Schau mal auf http://www.qsc.de die dürften auch irgendwo ne Volumentarifdings ham.
Ist halt etwas teuerer aber du hast supergeile Pings und fast keine Zwangstrennung(zumindest bei der Flat) und wenn du offline gehst hast du nachm online gehen mit ziemlicher Sicherheit die gleiche IP wieder.


----------



## MPNuts (26. November 2004)

Also, ich habe AOL, werde jetzt aber zu 1&1 wechseln, unzwar, gibt es dort einen Tarif, da zahlst du jenachdem wieviel du drin bist.
Mein Tarif: bis 10GB 14,90; bis 30 GB 29,90; drüber 39,90

Finde ich nicht schlecht, da ich bei AOL jetzt immer 29,90 zahle ich aber selten über 10GB habe wird sich das für mich lohnen.

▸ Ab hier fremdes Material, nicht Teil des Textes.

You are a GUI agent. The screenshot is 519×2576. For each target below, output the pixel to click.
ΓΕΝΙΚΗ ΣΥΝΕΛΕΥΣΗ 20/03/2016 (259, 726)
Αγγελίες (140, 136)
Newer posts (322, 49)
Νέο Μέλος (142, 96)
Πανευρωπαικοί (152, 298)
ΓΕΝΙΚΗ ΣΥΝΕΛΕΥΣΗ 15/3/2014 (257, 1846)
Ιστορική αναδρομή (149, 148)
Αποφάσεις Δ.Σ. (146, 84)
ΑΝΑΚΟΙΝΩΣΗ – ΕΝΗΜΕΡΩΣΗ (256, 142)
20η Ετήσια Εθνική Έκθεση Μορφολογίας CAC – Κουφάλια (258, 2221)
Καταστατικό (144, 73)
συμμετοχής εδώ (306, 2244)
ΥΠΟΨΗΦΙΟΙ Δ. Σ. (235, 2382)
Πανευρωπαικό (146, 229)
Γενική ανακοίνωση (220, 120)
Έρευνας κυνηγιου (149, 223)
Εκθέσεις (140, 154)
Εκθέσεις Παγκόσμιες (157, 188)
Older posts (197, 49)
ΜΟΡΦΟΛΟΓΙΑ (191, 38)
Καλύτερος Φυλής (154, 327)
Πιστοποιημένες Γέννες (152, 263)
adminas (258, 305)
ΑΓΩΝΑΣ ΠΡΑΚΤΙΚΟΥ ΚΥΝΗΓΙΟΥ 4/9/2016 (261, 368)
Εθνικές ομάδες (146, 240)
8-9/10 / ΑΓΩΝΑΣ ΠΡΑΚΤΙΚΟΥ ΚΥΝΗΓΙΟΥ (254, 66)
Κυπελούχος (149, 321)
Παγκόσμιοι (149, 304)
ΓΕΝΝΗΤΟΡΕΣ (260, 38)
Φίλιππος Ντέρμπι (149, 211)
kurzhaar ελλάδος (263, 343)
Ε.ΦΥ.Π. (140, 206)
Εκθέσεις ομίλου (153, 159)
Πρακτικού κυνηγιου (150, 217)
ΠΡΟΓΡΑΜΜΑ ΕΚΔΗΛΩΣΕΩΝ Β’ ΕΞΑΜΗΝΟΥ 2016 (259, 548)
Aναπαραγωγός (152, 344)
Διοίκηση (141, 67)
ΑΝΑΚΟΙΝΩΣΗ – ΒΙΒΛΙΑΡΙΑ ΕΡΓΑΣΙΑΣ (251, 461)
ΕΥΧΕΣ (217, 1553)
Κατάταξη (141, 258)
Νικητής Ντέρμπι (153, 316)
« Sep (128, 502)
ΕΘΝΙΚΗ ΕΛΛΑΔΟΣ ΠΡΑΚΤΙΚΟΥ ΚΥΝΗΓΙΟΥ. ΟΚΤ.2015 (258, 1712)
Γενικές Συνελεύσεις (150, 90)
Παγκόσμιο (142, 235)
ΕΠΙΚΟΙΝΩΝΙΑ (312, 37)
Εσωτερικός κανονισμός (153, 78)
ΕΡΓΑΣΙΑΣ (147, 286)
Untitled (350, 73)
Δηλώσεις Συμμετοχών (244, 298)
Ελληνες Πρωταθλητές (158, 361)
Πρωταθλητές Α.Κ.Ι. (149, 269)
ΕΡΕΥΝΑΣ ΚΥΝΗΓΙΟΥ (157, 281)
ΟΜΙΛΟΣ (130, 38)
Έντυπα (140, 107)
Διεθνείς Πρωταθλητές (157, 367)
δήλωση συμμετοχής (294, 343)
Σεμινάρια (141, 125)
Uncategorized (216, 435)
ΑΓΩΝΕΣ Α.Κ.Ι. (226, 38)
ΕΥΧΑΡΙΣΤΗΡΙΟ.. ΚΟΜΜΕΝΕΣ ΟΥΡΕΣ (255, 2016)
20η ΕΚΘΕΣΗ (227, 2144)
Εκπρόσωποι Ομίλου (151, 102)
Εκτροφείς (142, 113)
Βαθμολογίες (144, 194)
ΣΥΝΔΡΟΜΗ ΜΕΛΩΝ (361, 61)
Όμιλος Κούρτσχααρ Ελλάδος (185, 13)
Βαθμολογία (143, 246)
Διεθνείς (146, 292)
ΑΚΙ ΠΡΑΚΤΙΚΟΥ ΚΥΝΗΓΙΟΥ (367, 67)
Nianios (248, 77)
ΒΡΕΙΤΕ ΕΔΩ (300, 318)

Zum zweiten, du musst immer mit dieser Software verbinden, das macht es unteranderem sehr anstrengend AOL-Kunde zu sein! 
Ich rate davon ab


----------



## redlama (30. November 2004)

MPNuts hat gesagt.:
			
		

> Also, ich habe AOL, werde jetzt aber zu 1&1 wechseln, unzwar, gibt es dort einen Tarif, da zahlst du jenachdem wieviel du drin bist.
> Mein Tarif: bis 10GB 14,90; bis 30 GB 29,90; drüber 39,90


Sowas nennt sich FairFlat.





			
				MPNuts hat gesagt.:
			
		

> Zum zweiten, du musst immer mit dieser Software verbinden, das macht es unteranderem sehr anstrengend AOL-Kunde zu sein!
> Ich rate davon ab


Na bei 1&1 hast Du auch Einwahlsoftware, aber die ist weitaus kleiner als die von AOL und ähnelt mehr einem DFÜ-Netzwerk.

redlama


----------



## Arne Buchwald (30. November 2004)

Lass es bloß mit AOL sein. Stichwort: MTU-Rate, keine DFÜ-Einwahl (oder hat sich das mittlerweile geändert) und teilweise Zwangsproxys ....


----------



## Phantomic (6. Dezember 2004)

MPNuts hat gesagt.:
			
		

> Zum zweiten, du musst immer mit dieser Software verbinden, das macht es unteranderem sehr anstrengend AOL-Kunde zu sein!
> Ich rate davon ab



Musst du nicht mehr. Seit AOL 9.0 kannst du auch per DFÜ ins Internet.


----------



## schwarzfahrer (26. Dezember 2004)

Auch wenn ich damit relativ allein dastehe - ich kann dir eigentlich nur die gute alte Telekom empfehlen, bzw. Anbieter die dir direkt DSL liefern können. Arcor ist auch so ein Kandidat. Ich kenne den Fachbegriff dazu nicht, aber mit solchen Franchise-Anbietern wie 1&1, AOL usw. habe ich bisher nur schlechte Erfahrungen gemacht. Zumindest ist alles problematischer wenn mal was nicht 100%ig läuft, da "die" sich dann z.T. selbst erst an die Telekom wenden müssen.


----------



## Peter Klein (2. Januar 2005)

Hallo

bin gerade auf diesen Thread hestoßen und muss mal kurz sagen das ich mit AOL eigentlich sehr zufrieden bin, sei es vom Traffic her aber auch vomn Service.
Der Preis stimmt und die Geschwindigkeit ist auch gut, habe T-DSL 1000 und z.B. tutorials.de is in weniger als 2 Sekunden geladen, auch bei anderen Sachen is die Geschwindigkeit ok.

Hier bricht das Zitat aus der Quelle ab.